2)    Check the Appropriate Box if a Member of a Group*

      (a) [ ]
      (b) [ ]

3)    SEC USE ONLY





4)    Source of Funds

      OO

5)    Check Box if Disclosure of Legal Proceedings is Required Pursuant to Items
      2(d) or 2(e) [  ]

6)    Citizenship or Place of Organization

      Australia

Number of Shares        7)  Sole Voting Power        842,000
Beneficially Owned      8)  Shared Voting Power            0
By Each Reporting       9)  Sole Dispositive Power   842,000
Person With            10)  Shared Dispositive
                                   Power                   0

11)   Aggregate Amount Beneficially Owned by Each Reporting Person

      842,000

12)   Check Box if the Aggregate Amount in Row (11) Excludes Certain Shares [ ]

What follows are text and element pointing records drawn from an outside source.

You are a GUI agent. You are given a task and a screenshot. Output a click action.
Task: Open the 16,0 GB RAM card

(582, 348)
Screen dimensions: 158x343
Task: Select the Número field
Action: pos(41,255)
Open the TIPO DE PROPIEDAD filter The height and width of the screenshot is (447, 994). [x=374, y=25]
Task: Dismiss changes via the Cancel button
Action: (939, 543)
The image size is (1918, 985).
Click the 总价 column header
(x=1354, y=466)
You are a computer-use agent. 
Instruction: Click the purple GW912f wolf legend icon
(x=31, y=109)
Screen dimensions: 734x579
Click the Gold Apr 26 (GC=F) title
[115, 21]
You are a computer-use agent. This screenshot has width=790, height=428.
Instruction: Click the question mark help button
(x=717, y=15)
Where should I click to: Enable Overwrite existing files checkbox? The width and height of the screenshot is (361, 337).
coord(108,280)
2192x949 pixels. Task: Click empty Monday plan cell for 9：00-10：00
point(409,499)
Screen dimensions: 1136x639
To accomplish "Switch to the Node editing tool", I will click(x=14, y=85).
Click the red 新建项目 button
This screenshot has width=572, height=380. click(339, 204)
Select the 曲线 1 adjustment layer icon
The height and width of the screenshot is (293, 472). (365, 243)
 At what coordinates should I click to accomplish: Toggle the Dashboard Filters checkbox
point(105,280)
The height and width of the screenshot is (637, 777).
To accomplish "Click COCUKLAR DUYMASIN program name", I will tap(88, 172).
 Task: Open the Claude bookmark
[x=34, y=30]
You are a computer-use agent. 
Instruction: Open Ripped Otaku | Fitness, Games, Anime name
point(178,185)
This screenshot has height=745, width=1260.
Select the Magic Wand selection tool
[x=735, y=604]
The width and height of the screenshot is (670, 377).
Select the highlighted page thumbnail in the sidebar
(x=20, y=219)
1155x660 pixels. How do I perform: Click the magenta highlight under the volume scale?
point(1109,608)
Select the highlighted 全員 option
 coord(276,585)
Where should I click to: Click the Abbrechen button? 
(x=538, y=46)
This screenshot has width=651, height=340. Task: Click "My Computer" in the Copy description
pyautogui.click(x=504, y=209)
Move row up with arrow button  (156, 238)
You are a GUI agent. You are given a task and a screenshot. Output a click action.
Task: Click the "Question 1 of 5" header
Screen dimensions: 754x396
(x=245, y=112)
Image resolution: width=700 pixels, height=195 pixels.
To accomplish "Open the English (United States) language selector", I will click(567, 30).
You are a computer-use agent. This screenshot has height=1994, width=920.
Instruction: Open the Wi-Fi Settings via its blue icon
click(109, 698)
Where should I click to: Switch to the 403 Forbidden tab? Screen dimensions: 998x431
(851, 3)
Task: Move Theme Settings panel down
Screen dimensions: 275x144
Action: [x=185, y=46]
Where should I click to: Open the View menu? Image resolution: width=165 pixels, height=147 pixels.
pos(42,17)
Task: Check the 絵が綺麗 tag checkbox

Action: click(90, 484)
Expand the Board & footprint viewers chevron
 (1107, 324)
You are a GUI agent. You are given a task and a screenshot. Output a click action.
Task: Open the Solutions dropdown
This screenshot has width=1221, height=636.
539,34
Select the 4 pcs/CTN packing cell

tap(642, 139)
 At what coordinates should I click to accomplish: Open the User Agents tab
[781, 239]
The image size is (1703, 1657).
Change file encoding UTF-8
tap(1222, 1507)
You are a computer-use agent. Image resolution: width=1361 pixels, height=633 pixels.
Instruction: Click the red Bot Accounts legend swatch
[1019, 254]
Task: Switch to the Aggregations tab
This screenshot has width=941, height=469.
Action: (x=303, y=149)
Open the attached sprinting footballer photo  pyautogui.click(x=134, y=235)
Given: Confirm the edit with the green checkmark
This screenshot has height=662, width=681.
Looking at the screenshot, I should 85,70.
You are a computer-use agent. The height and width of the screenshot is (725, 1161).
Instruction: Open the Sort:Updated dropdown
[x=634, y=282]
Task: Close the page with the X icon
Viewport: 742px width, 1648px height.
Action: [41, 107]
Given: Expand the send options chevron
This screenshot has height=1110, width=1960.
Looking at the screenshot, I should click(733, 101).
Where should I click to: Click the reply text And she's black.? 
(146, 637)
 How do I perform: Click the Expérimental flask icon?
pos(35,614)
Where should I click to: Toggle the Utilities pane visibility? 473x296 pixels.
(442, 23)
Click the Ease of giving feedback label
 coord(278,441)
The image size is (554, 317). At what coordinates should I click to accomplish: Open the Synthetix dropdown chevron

13)   Percent of Class Represented by Amount in Row (11)

      8.9%

14)   Type of Reporting Person

      CO

                                  SCHEDULE 13D
                            ELSTREE NOMINEES PTY LTD


Item 1      Security and Issuer

            No Par Value Common Stock ("the Shares") of Kestrel Energy, Inc.
            (the "Company"), 999 18th Street, Suite 2490, Denver, Colorado 80202

Item 2      Identity and Background

            (a)   Name:             Elstree Nominees Pty Ltd

            (b)   Business          8 Elstree Avenue
                  Address:          Meora 6050
                                    WESTERN AUSTRALIA





            (c)   Principal
                  Business and
                  Place of
                  Organization:     A privately held financial services company
                                    incorporated in Australia

            (d)   Criminal
                  Proceedings:      None

            (e)   Civil
                  Proceedings:      None

        DIRECTORS AND EXECUTIVE OFFICERS OF REPORTING PERSON:

            (a)   Name:             Denis Ivan Rakich, Company Director

            (b)   Business
                  Address:          36th Floor, Exchange Plaza
                                    2 The Esplanade
                                    Perth 6000
                                    WESTERN AUSTRALIA

            (c)   Principal
                  Occupation,
                  Name of Business,
                  Principal Business
                  and Address:      Company Secretary and Sole Owner of
                                    Elstree Nominees Pty Ltd.
                                    Same Address as Above

            (d)   Criminal
                  Proceedings:      None

            (e)   Civil
                  Proceedings:      None

            (f)   Citizenship:      Australian


Item 3.     Source and Amount of Funds or Other Consideration

            Effective March 28, 2002, in a private placement by the Issuer, the
            Reporting Person acquired 515,000 units consisting of 515,000 Shares
            and a warrant to purchase up to an additional 515,000 Shares (the
            "Warrant") in exchange for existing debt of the Company of $360,500,
            including accrued interest(the "Debt"), owed to the Reporting
            Person. The Warrant is not exercisable if and to the extent that the





            Reporting Person would, by such exercise or otherwise, be the
            beneficial owner of more than 8.99% of the Shares. The Debt was
            assigned to the Reporting Person by Victoria Petroleum N.L. ("VP")
            in exchange for an obligation to pay VP the sum of $350,000 together
            with interest at the rate of 7.5% per annum from October 31, 2001
            until paid in full.

Item 4.     Purpose of Transaction

            The Shares were acquired for investment purposes.

            (a)   None.
            (b)   None.
            (c)   None.
            (d)   None.
            (e)   None.
            (f)   None.
            (g)   None.
            (h)   None.
            (i)   None.
            (j)   None.

Item 5.     Interest in Securities of the Issuer

            (a)   842,000 Shares of Common Stock (8.9%) beneficially owned.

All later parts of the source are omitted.